On Tuesday, Oct. 13, 2020, the president of the United States signed an executive order to join the global Trillion Tree Campaign to protect forests, grasslands, and federal reserves and help plant, restore, and protect 1 trillion trees around the world, the Washington Examiner reported.

The executive order follows the president’s pledge to join a project that emerged at the World Economic Forum as part of the fight against climate change.

According to the website, “The World Economic Forum has launched a global initiative to grow, restore, and conserve 1 trillion trees around the world—in a bid to restore biodiversity and help fight climate change.”

The executive order calls for creating a council formed of various federal agencies, nongovernmental organizations, U.S. companies, and communities across the country to decide on actions required to meet the stated goal.

“The mission of the Council shall be to promote an increase in Federal Government activities and other national efforts that further the Initiative by growing, restoring, and conserving trees,” Trump wrote in the order.

Similarly, the president seeks to identify regulations and any other legal constraints that inhibit the federal government in its attempts to carry out the Initiative’s efforts.
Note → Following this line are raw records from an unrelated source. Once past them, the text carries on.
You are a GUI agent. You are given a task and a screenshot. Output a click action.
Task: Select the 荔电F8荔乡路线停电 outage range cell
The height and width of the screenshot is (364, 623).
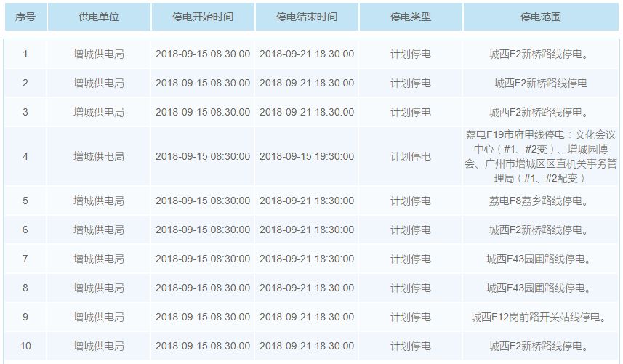pyautogui.click(x=540, y=201)
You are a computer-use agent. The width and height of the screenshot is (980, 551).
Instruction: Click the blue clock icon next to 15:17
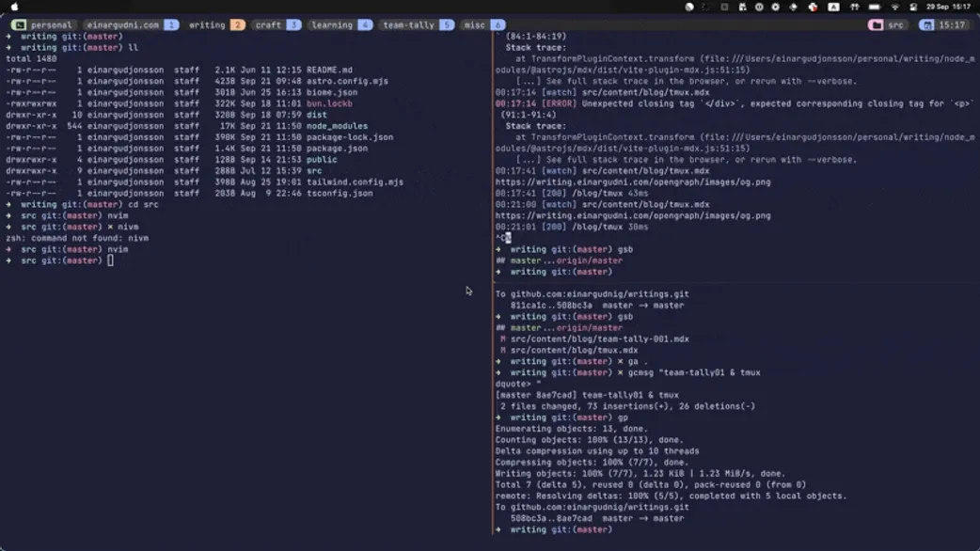(926, 24)
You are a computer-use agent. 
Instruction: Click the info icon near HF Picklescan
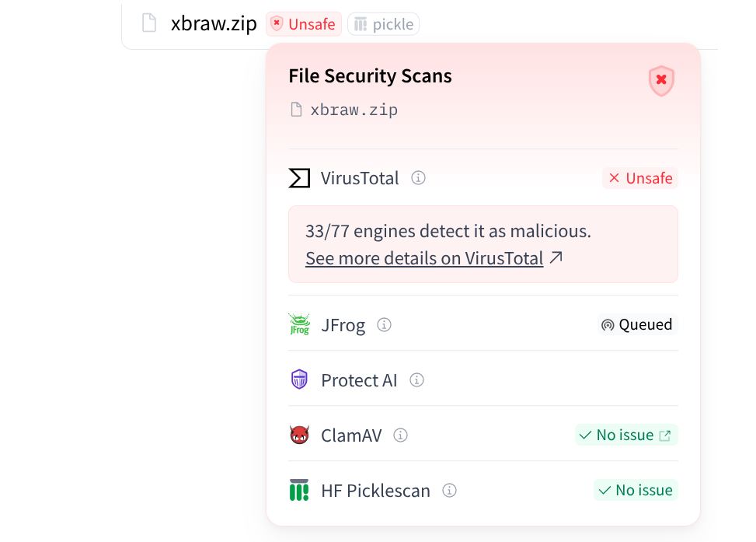449,491
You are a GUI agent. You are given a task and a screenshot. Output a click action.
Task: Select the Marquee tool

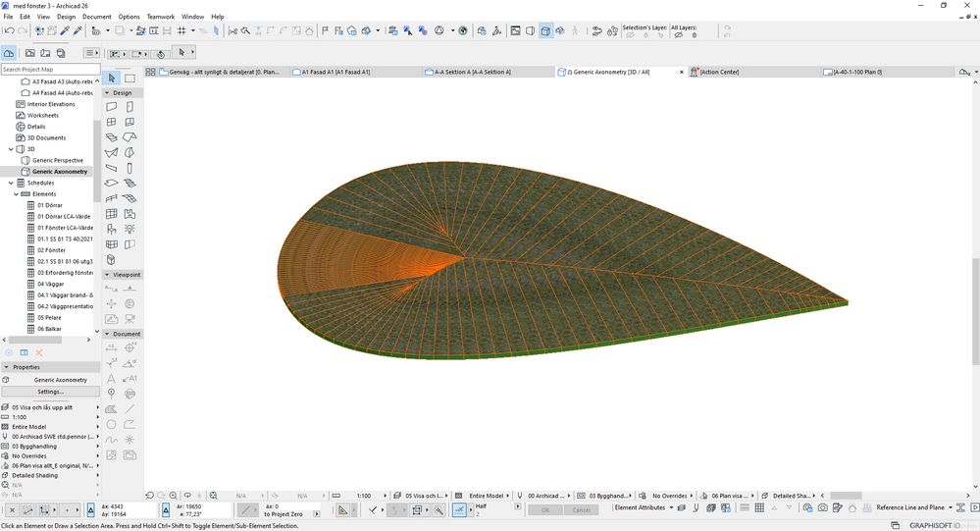pyautogui.click(x=129, y=78)
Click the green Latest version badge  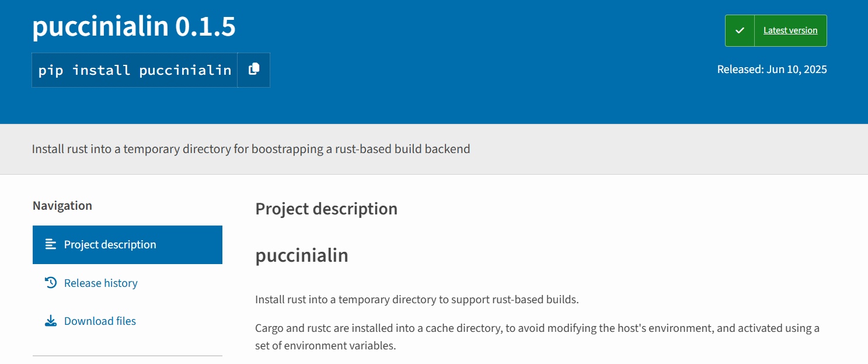775,30
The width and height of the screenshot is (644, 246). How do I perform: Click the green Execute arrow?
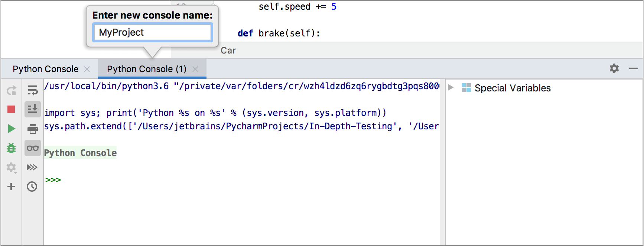12,129
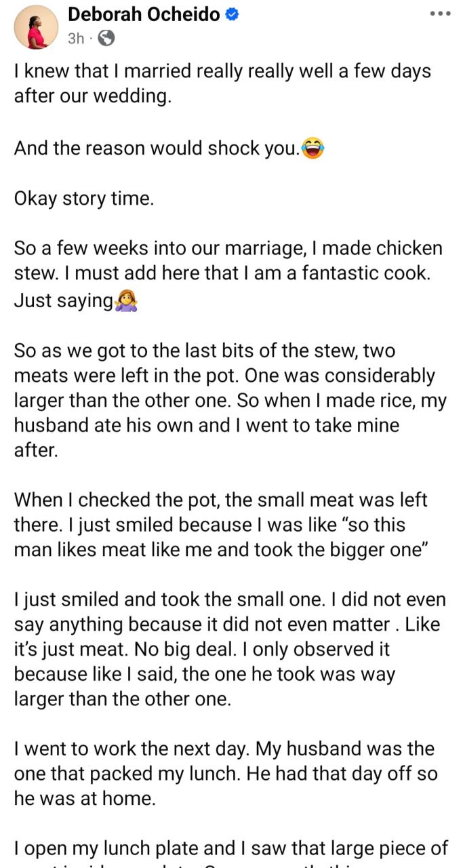Open the post options three-dot menu
The height and width of the screenshot is (868, 463).
tap(440, 15)
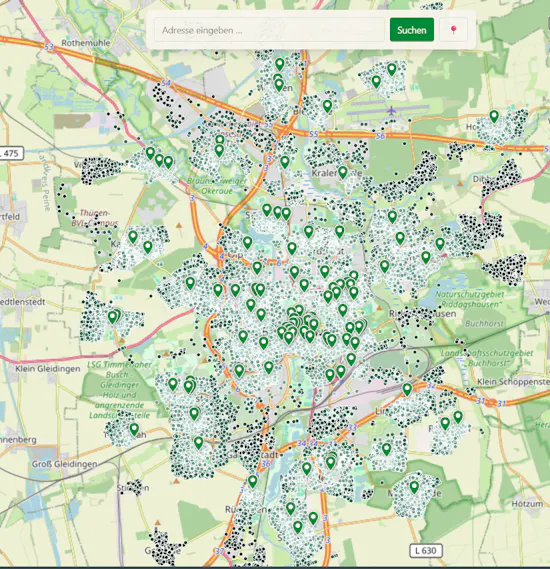This screenshot has height=569, width=550.
Task: Click the Adresse eingeben search field
Action: (269, 30)
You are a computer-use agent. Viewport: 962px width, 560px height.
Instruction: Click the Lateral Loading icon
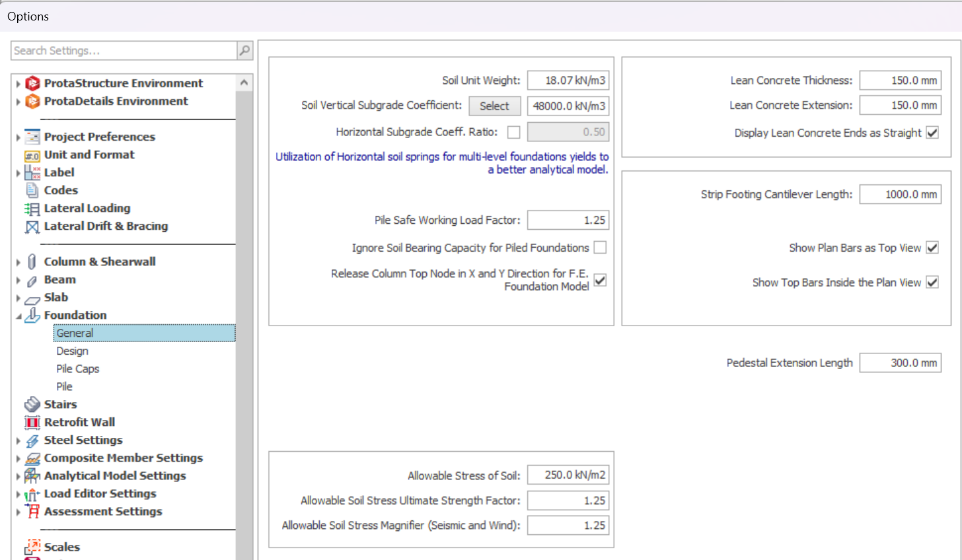click(x=32, y=209)
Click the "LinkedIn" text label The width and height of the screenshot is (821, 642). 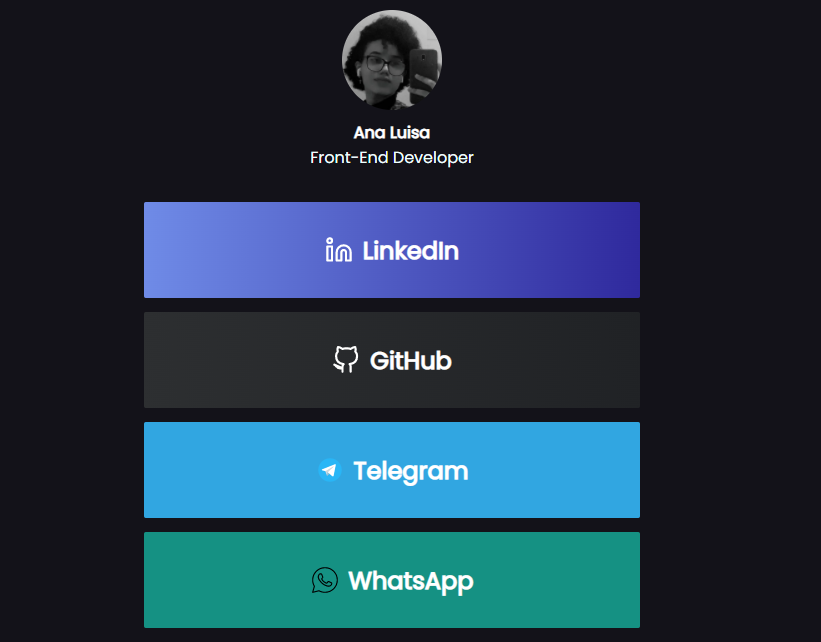pyautogui.click(x=410, y=250)
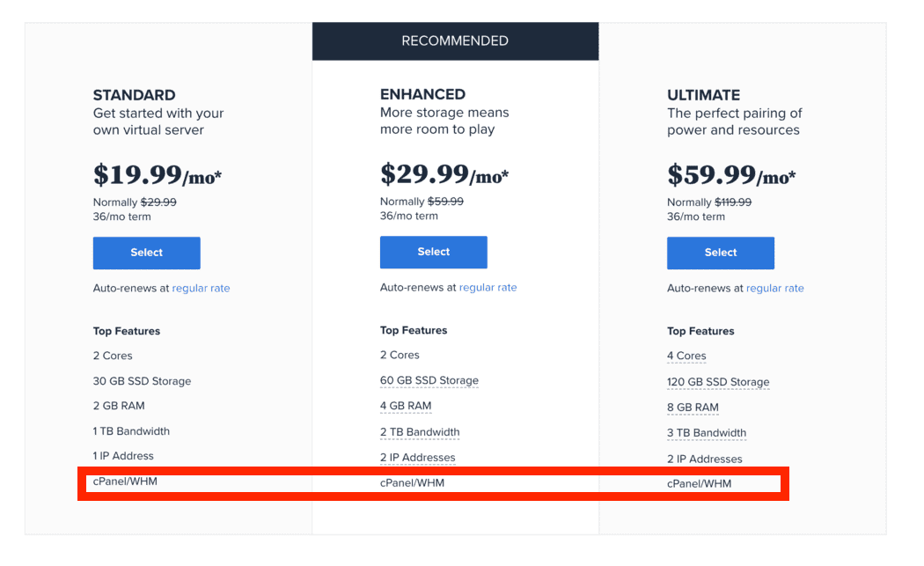Click Select button under the Ultimate plan
The width and height of the screenshot is (924, 566).
click(720, 253)
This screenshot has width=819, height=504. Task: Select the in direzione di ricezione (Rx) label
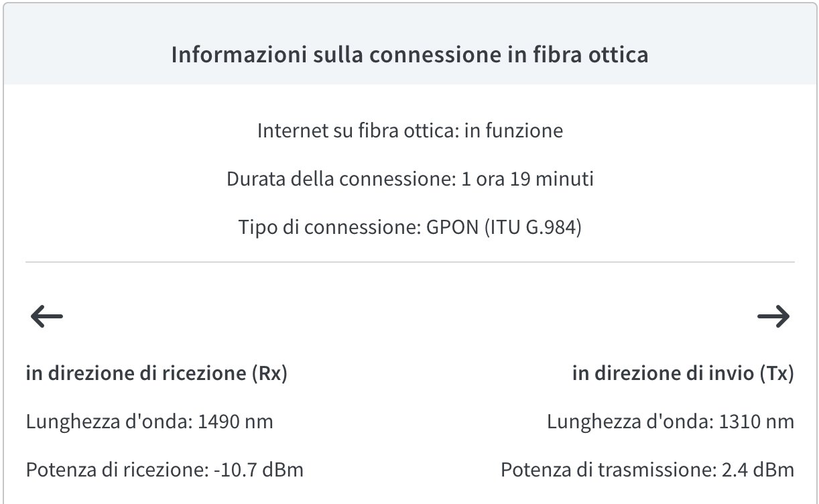pos(157,373)
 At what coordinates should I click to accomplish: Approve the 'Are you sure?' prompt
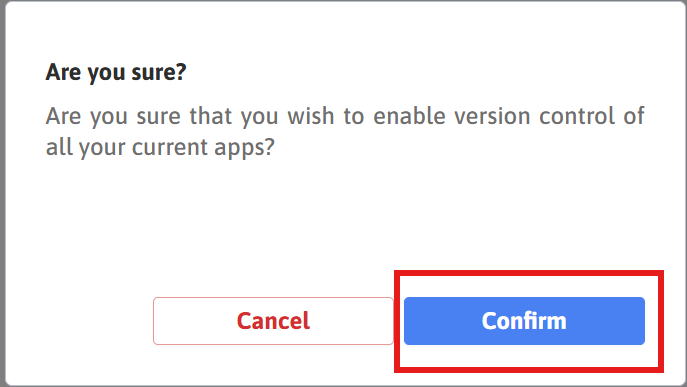pos(524,321)
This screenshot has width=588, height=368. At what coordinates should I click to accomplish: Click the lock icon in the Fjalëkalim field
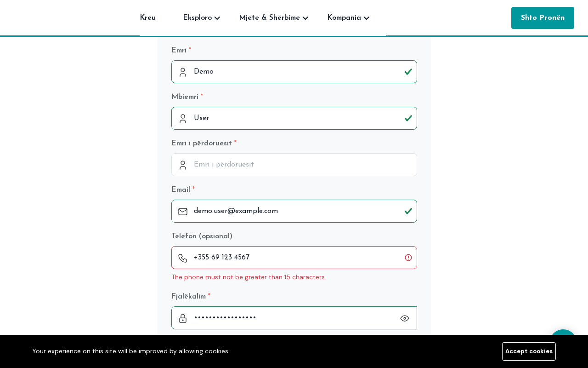[x=182, y=318]
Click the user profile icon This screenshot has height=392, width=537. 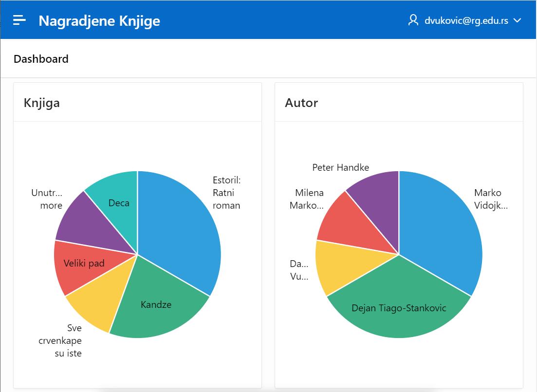point(413,20)
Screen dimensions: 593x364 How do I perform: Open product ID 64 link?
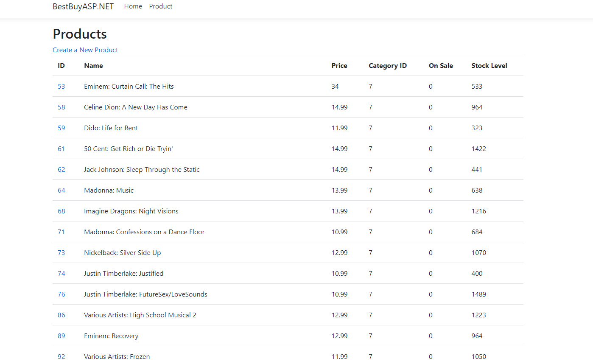[x=62, y=190]

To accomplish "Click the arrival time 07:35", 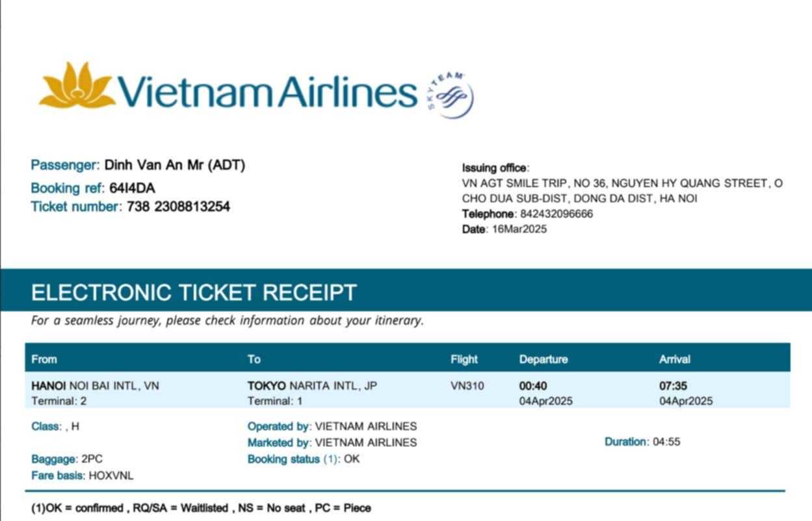I will (673, 386).
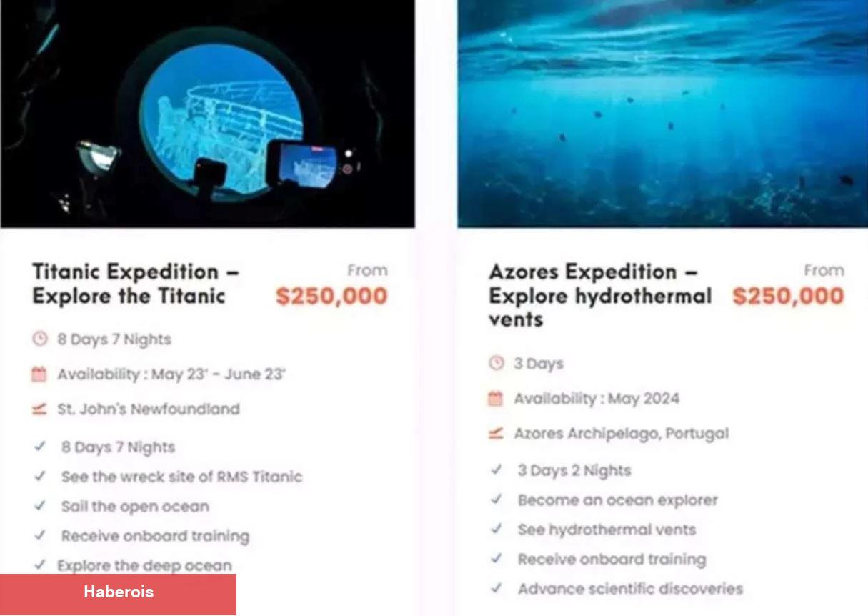Click the checkmark next to Sail the open ocean
Image resolution: width=868 pixels, height=616 pixels.
tap(39, 506)

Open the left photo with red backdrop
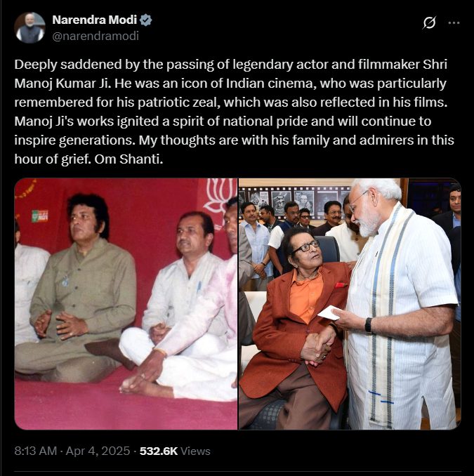(126, 303)

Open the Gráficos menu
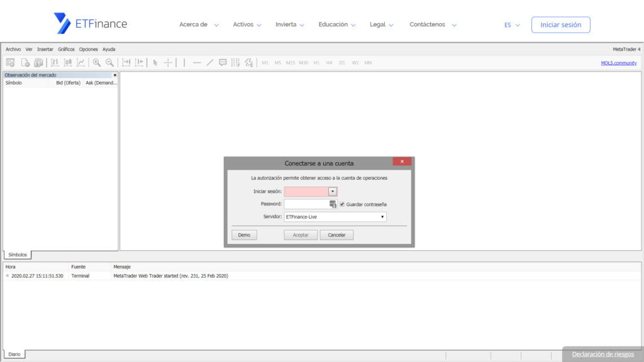point(66,49)
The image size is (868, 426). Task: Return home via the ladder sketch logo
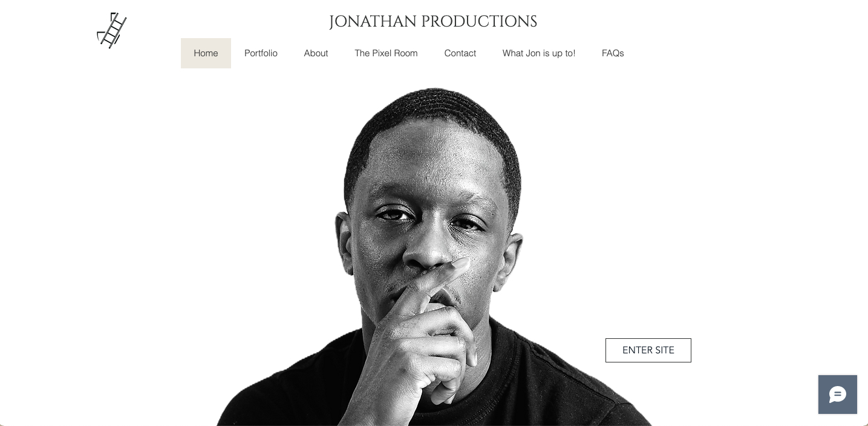coord(112,30)
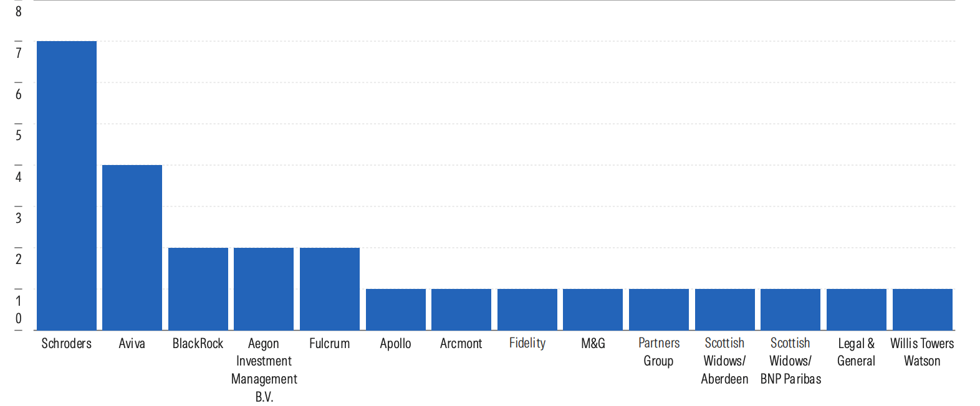Click the Fulcrum bar
The width and height of the screenshot is (980, 406).
(x=330, y=289)
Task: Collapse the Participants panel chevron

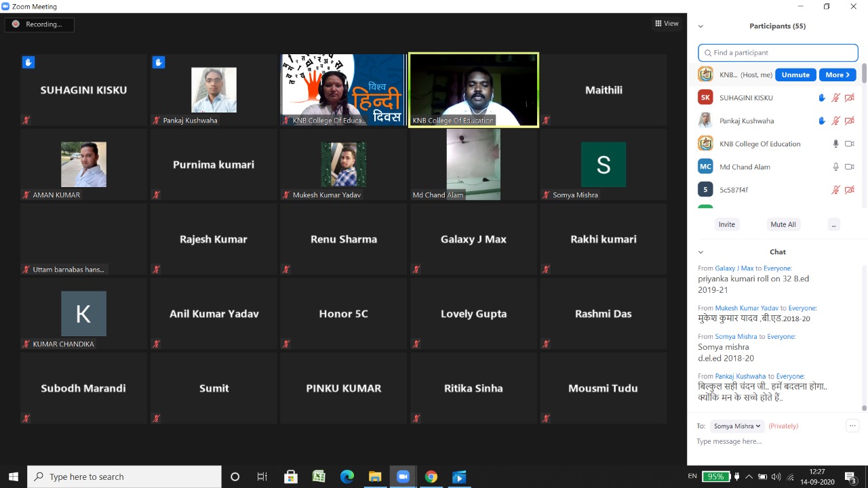Action: click(x=701, y=26)
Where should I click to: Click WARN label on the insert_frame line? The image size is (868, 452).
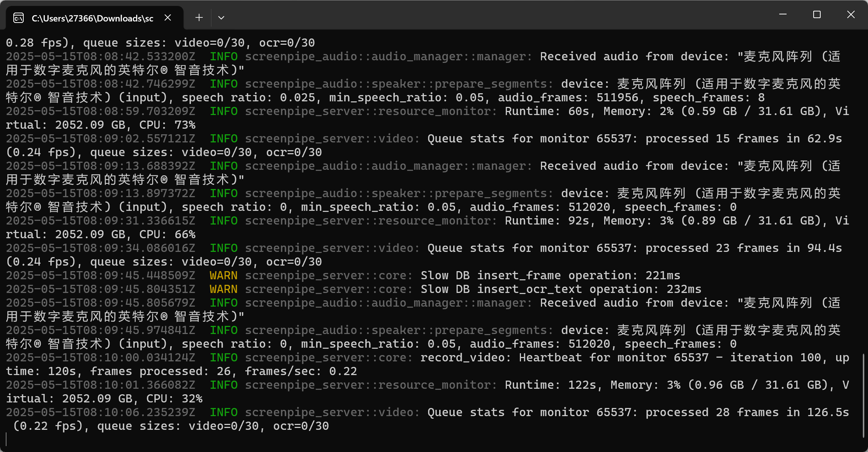[x=223, y=276]
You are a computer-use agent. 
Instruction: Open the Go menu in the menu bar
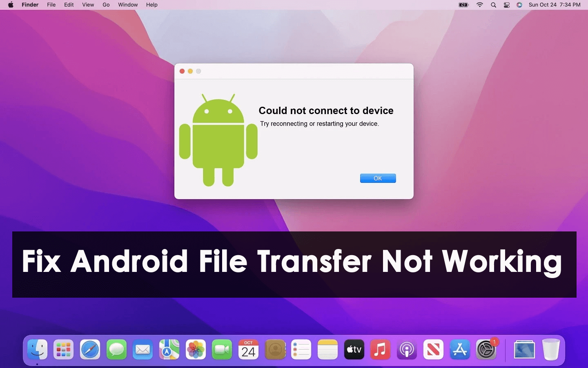(x=106, y=5)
The announcement has the support of both parties. However, the Democratic side emphasizes the need for more action to reduce fossil fuel consumption and production. It’s an idea laid out in the famous Green New Deal that seeks to replace the carbon-based energy model with alternative energies.

In November 2019, the United States began its formal withdrawal from the Paris Agreement, which required the United States to reduce annual gas emissions by up to 25 percent.

“Compliance with the terms of the Paris Accord and the onerous energy restrictions it has placed on the United States could cost America as much as 2.7 million lost jobs by 2025 according to the National Economic Research Associates,” Trump said in the Rose Garden in 2017, when he announced plans to remove the United States from the accord.

He added, “This includes 440,000 fewer manufacturing jobs—not what we need—believe me, this is not what we need—including automobile jobs and the further decimation of vital American industries on which countless communities rely.”

But Trump’s decisions are not isolated from the scientific facts; they are just different from the official climate change narrative.

An article in The Guardian, titled “Tree planting has ‘mind-blowing potential’ to tackle climate crisis,” analyzes the proportional effect of forests in reducing air pollution and draws different conclusions from those proposed by the climate change activism.

“This new quantitative evaluation shows [forest] restoration isn’t just one of our climate change solutions, it is overwhelmingly the top one,” said professor Tom Crowther at the Swiss university ETH Zurich, who led the research.

“What blows my mind is the scale. I thought restoration would be in the top 10, but it is overwhelmingly more powerful than all of the other climate change solutions proposed,” said Crowther.